# Auto Shops in L.A



## GarrettSER (Apr 6, 2003)

Anyone know of any reputable auto shops in the San Fernando Valley that do good custom engine work and installations?


----------



## GarrettSER (Apr 6, 2003)

Okay, how about in the entire Los Angeles area? Come on guys, someone here has to know someone who can do decent work.


----------



## TheVodKA (Sep 19, 2002)

if you want a motor built, top end performance in North Hollywood do a great job, but they're not cheap. I don't think they do installs either.


----------



## sentraturbo (Sep 20, 2002)

if you don't mind the drive, just go the mckinney... they are in the 909...


----------



## GarrettSER (Apr 6, 2003)

sentraturbo said:


> if you don't mind the drive, just go the mckinney... they are in the 909...
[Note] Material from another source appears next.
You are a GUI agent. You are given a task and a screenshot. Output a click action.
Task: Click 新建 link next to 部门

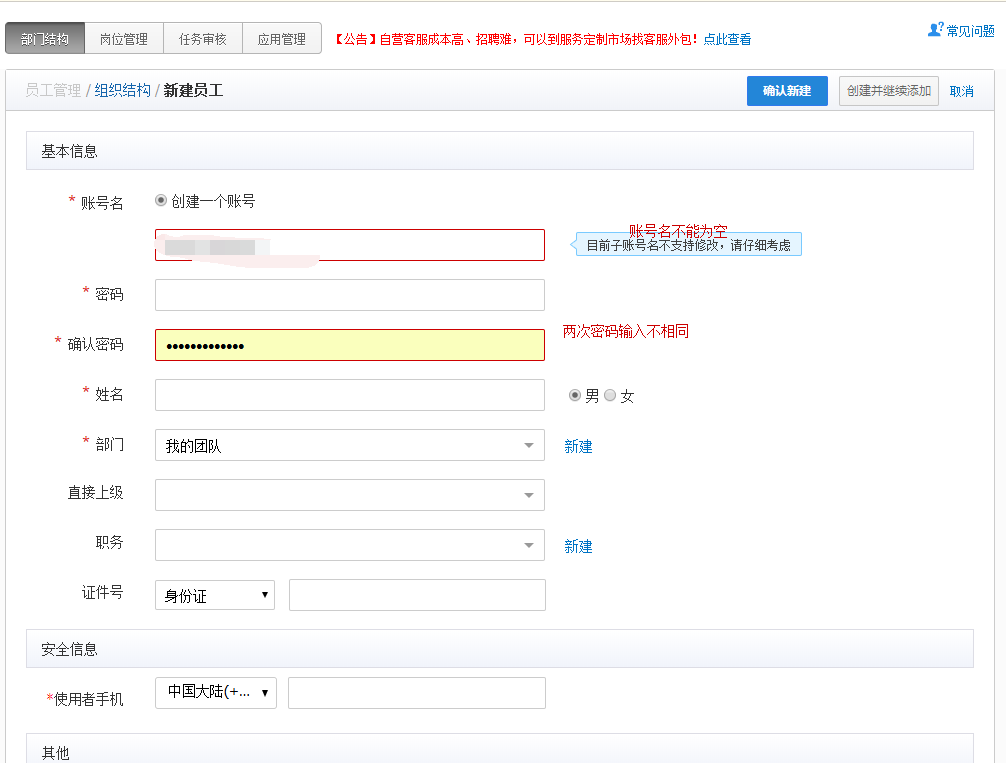click(578, 446)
What all do they do? Thanks for the replies, I appreciate it.


----------



## sentraturbo (Sep 20, 2002)

mckinney does everything... i was going to go to mckinney in the first place to do all my work, but i ended up staying local in fresno... mckinney, i believe, were the first people who put a rb25 into a 240sx... they also do a lot of sr20's in 510's, 240z, 240sx, etc... they do a lot of work... they are a little pricey also, but i think well worth it...


----------